Dad felt strongly about the need for statehood. He was one-eighth Hawaiian and very proud of it. He resented that we were only a territory and had no political representation, whereas all the states had two senators and more power to control their own destinies. Congress could do anything it pleased to a territory –– declare martial law, for instance –– and it wouldn't have any say in the matter. He had a very low opinion of most of the congressmen, especially the ones from the South. Back in those days, you got off the airplane in Atlanta and everywhere you looked, it said whites only, blacks only.

He didn't want people who came from that mentality making decisions for Hawaii.

After the war, he returned to Hawaii where he busied himself with politics and the pursuit of statehood.”

Samuel Wilder King went on to become governor of the territory before retiring from public service. He passed away in 1959 just two weeks after Hawaii became the 50th state.


After his own service in the Navy, younger King honored his father’s long career of service by becoming a judge. His proudest achievement, he said, was creating Hawaii’s family court.
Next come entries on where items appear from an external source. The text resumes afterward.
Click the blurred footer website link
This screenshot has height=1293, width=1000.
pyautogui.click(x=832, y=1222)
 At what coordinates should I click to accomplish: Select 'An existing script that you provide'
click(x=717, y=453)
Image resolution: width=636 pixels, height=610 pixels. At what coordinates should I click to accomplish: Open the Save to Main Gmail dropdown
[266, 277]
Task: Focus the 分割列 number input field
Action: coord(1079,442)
He conducted thousands of marriages and signed many divorce decrees, including the divorce papers for the parents of President Barack Obama.


He believed in accountability, integrity, and truth and was strongly in favor of “justice tempered with mercy.” His watchwords were “aloha,” “pono” (respect), and “ho’oponopono” ("doing something the right way, the just way").

As a Federal Judge, he oversaw cases involving organized crime, including tax evasion, murder (including the Palmyra Murders Case), treason, and other criminal issues.


He also championed environmental issues, abortion rights, nuclear disarmament, and anti Death Penalty initiatives. He believed strongly in defending the Constitution, especially the First Amendment. For example, he sided with the media after Mayor Frank Fast banned some reporters from news conferences, calling Fast’s act “unconstitutional.”


Understandably, folks wondered whether Sam King was really a Republican, and King admitted he was “not like the right-wing conservatives we have today.” He said, “I’m a strong believer in the ‘three party’ system: Republicans, Democrats, and Incumbents. And the Incumbents almost always win.”


King is author with Randall Roth of “Broken Trust: Greed, Mismanagement & Political Manipulation at America’s Largest Charitable Trust,” published in 2006, a landmark book in Hawaii credited with cleaning up corruption by the rich and powerful –– ensuring accountability and ho'oponopono.